The Expense Workflow

An overview of the expense workflow between LeanLaw and QuickBooks

Fred Willerup avatar
Written by Fred Willerup
Updated over a week ago

Billing expenses on to your clients should be simple and easy. This article describes how.

Think about two types of expenses:ย 

  • Expenses created in LeanLaw don't have a corresponding outgoing expense. This might be mileage, or a general overhead charge. We sometimes call these Soft expenses.

  • Expenses created in QuickBooks originate from bank or credit card statements, or vendor bills. They are expenses that your firm has paid, or will pay, and need to be billed on to a client. These expenses will be visible in LeanLaw for billing purposes. These are Hard expenses.

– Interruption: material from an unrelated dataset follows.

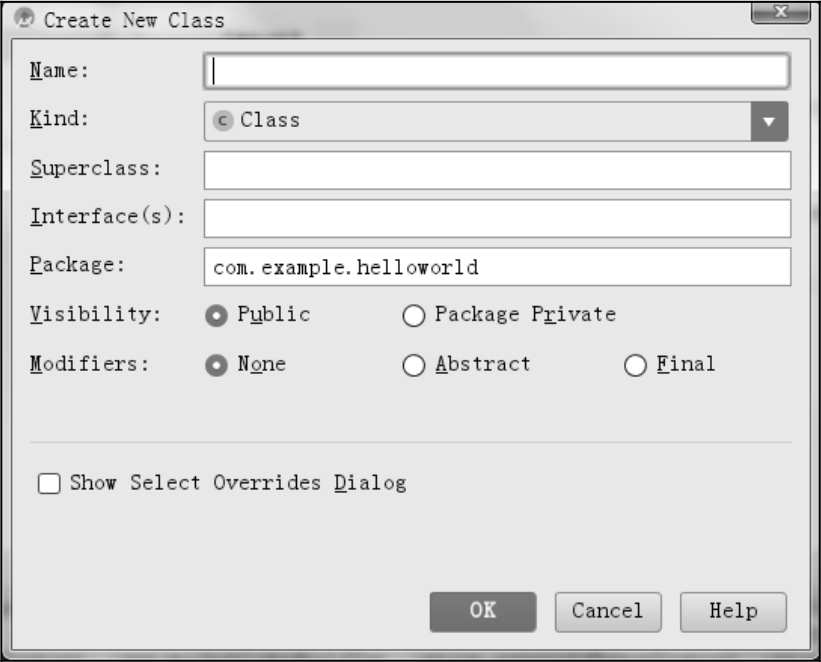Viewport: 821px width, 662px height.
Task: Click the Create New Class title text
Action: pos(134,20)
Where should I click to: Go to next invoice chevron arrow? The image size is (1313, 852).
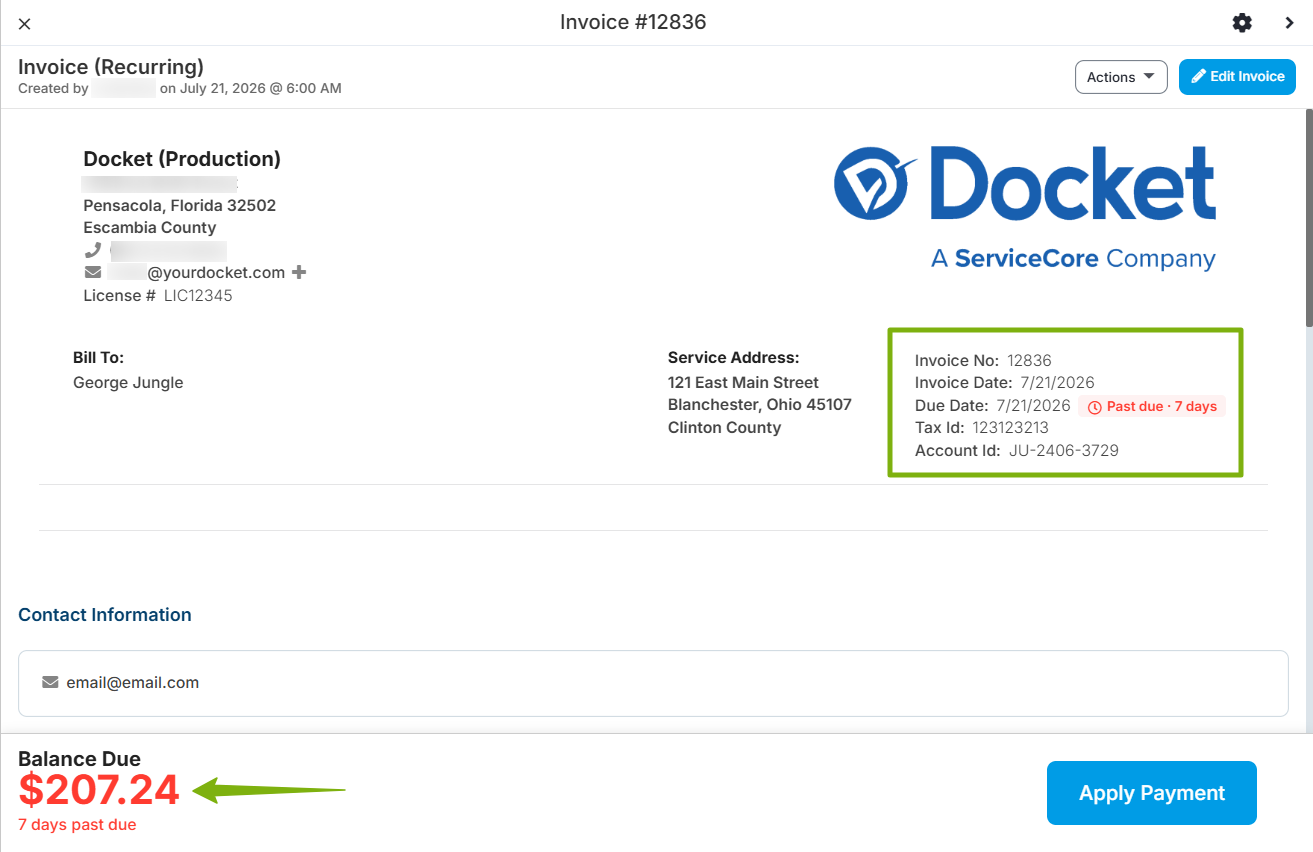tap(1290, 23)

Expenses Created in LeanLaw

Expenses are created in LeanLaw in the expenses tab and clicking "Create expense". These expenses do not have a corresponding entry in QuickBooks because there is no outgoing expense to match it. They will just appear as line items on invoices.
โ€‹

Expenses Created in QuickBooks

Expenses, Bills and Checks in QuickBooks can be made available in LeanLaw for billing. We recommend having a "Reimbursable Expenses" account and assigning all expenses that are billable to that account. For other options, see:

ProTip: Through our integration with QBO you're able to upload receipts, and then include them on your LeanLaw invoices. Learn how to set that up here.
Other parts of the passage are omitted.